ASSIGNMENT
Give every entry below again, exactly as written, and skip the images.

GIVEN RECORDS
┄┄┄┄┄┄┄┄┄┄┄┄┄┄┄┄┄┄┄┄
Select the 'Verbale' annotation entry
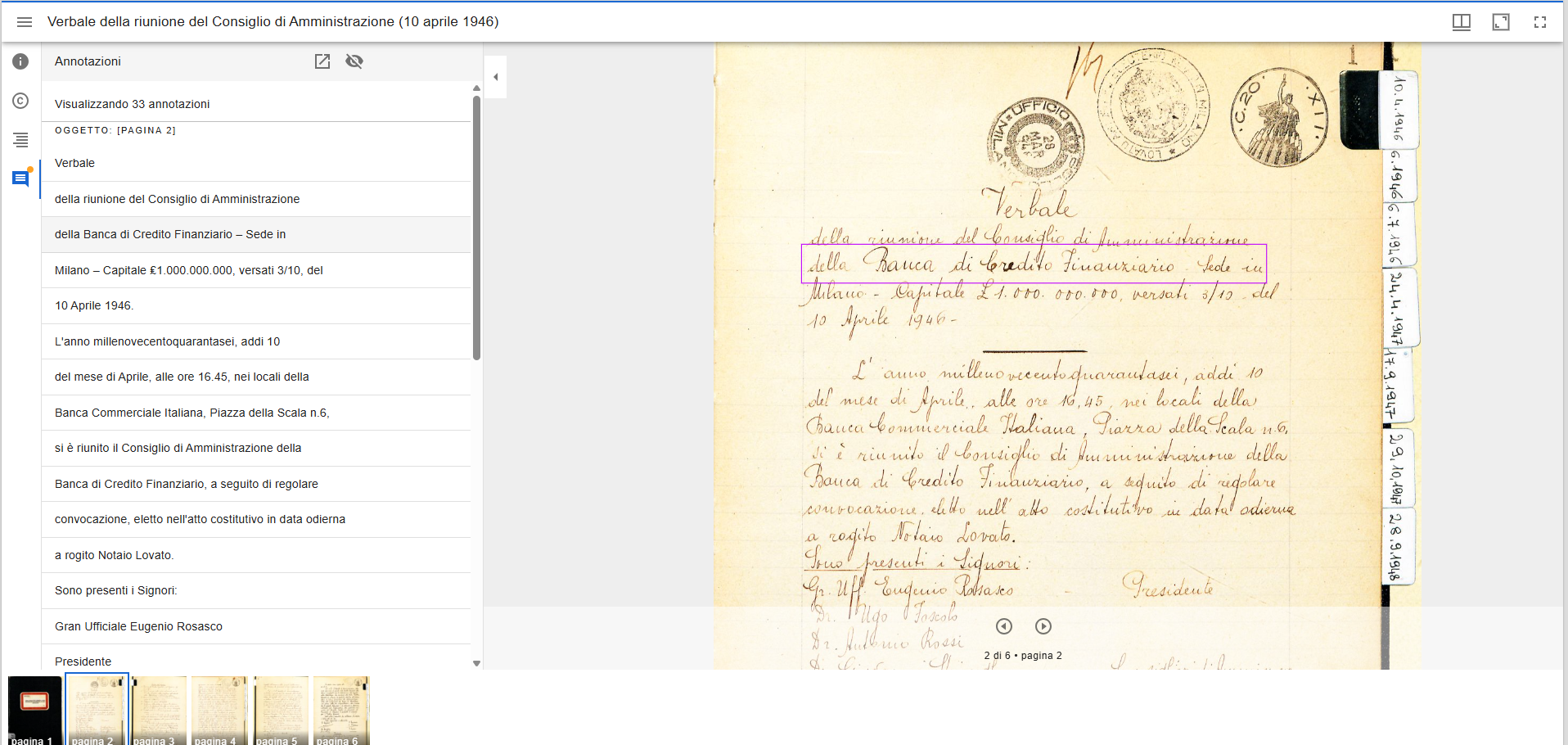Image resolution: width=1568 pixels, height=745 pixels. click(256, 163)
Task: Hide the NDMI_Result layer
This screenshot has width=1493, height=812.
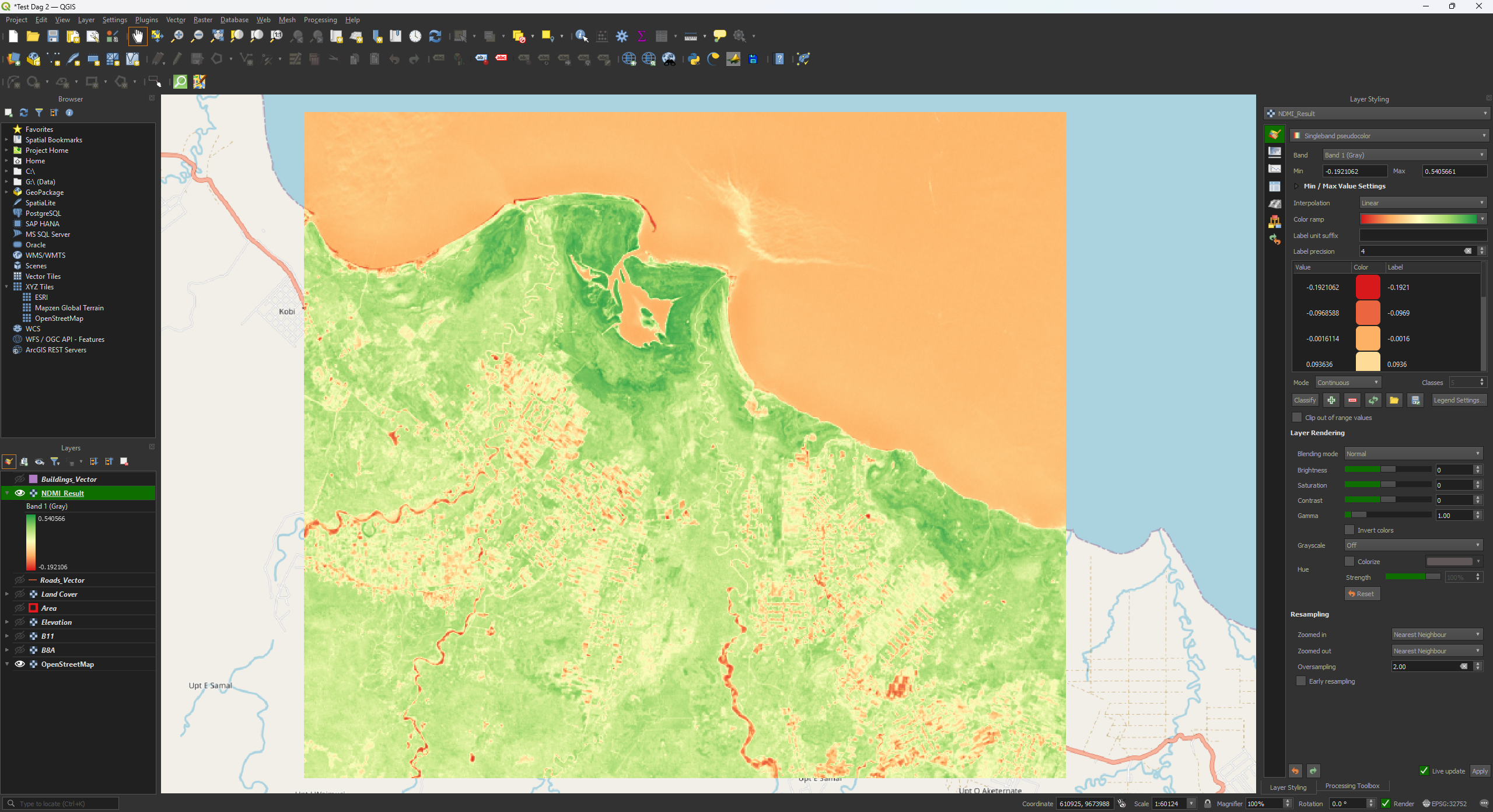Action: [x=19, y=494]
┄┄┄┄┄┄┄┄┄┄┄┄┄┄┄┄┄┄┄┄
OUTPUT FOR THIS TASK
Select the 'Verbale' annotation entry
Image resolution: width=1568 pixels, height=745 pixels. click(256, 163)
Task: Hide the NDMI_Result layer
This screenshot has width=1493, height=812.
Action: [x=19, y=494]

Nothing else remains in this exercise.